• **Data to examine**
BEGIN

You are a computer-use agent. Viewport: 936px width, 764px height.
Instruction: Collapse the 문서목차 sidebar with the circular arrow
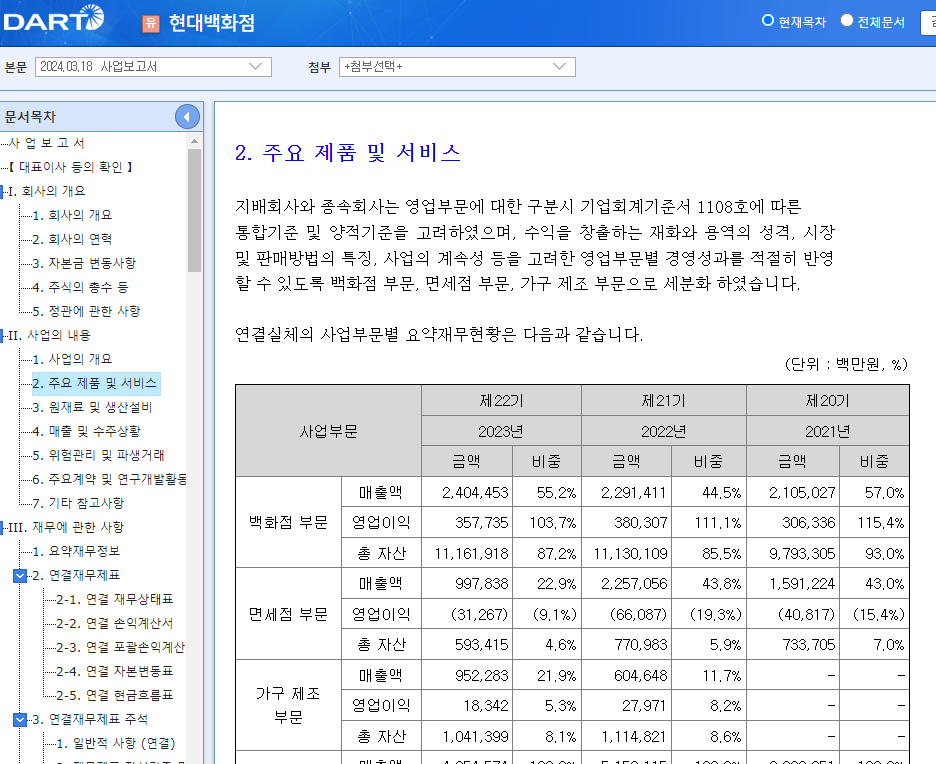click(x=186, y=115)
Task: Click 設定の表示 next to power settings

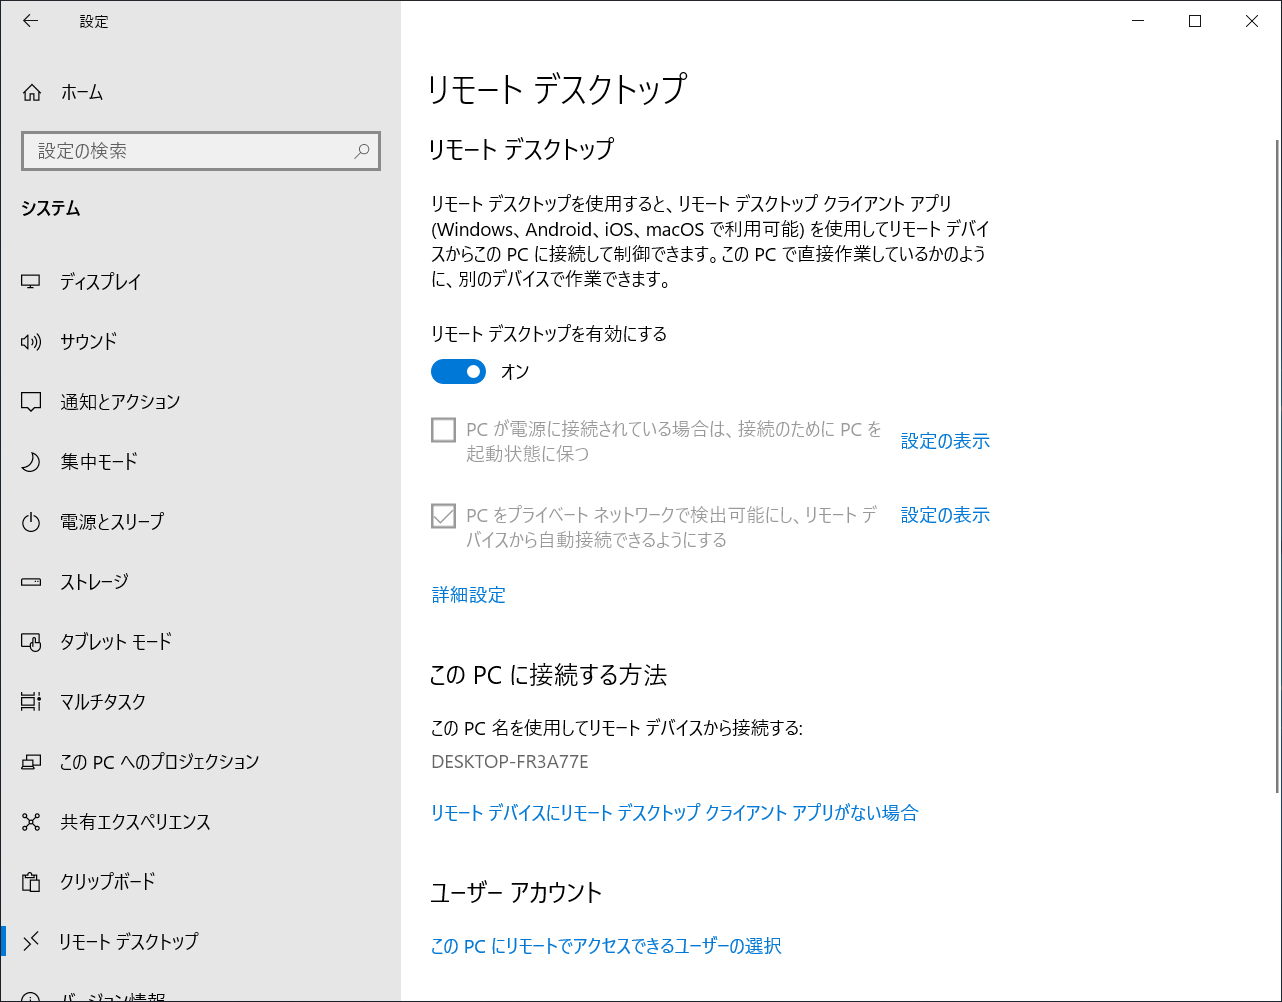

END
BEGIN

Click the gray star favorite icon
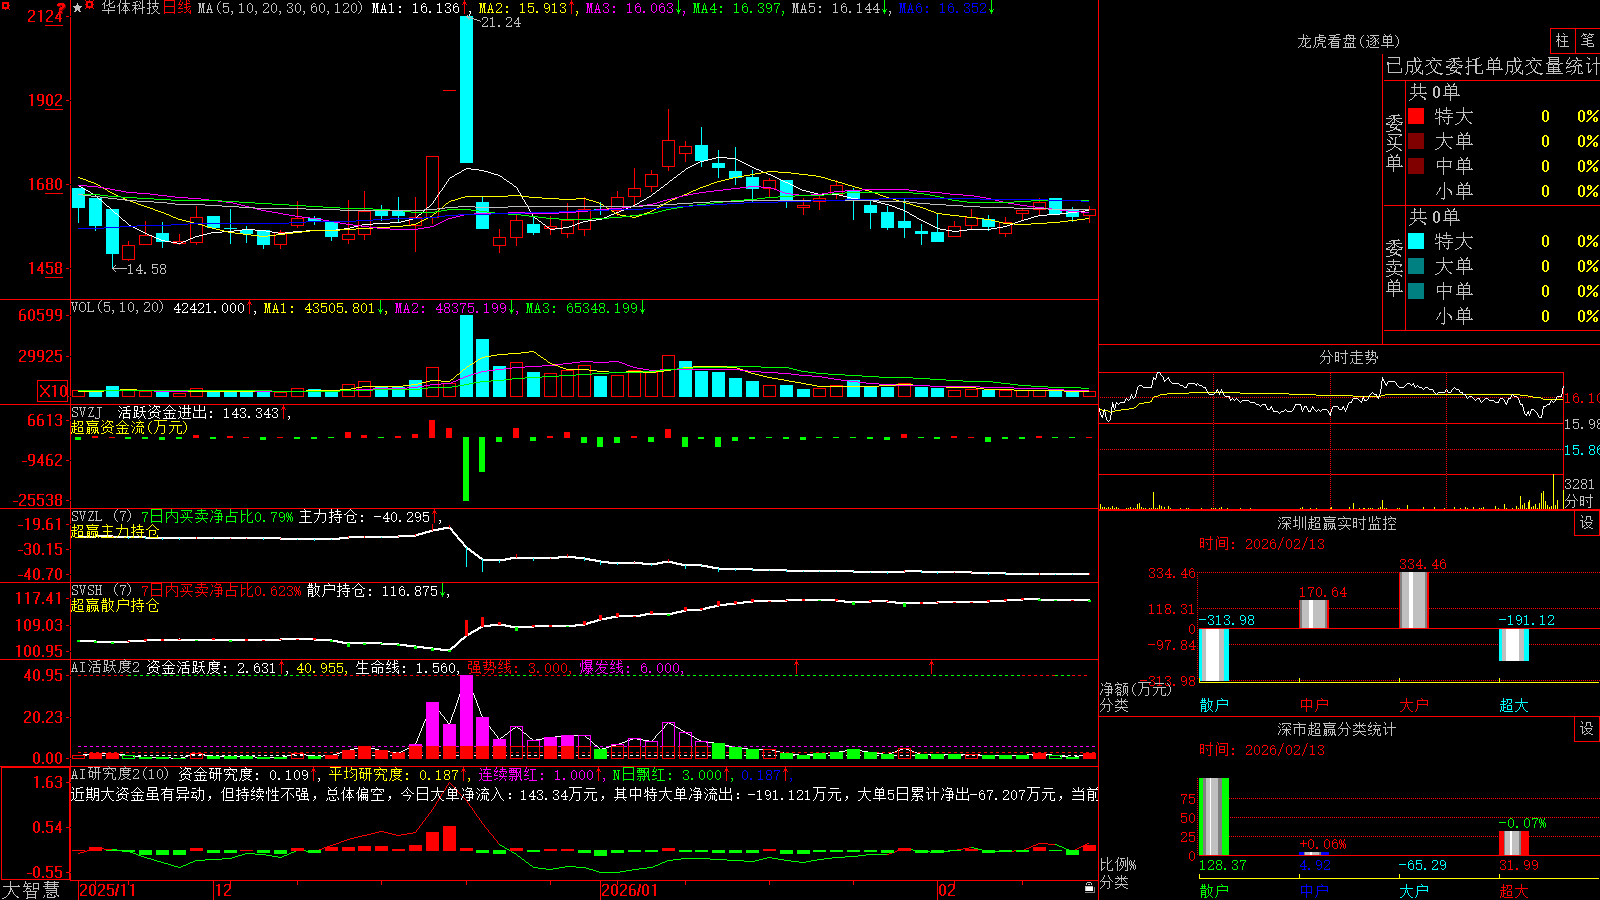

END
BEGIN

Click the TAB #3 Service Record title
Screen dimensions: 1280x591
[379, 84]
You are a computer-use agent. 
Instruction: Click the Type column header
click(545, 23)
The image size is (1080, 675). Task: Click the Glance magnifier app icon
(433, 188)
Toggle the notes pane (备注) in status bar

END

• **Work item**
Check each line of the data above for the word "agent" and say how many lines contain it, giving nothing besides the number.

• **The answer**
2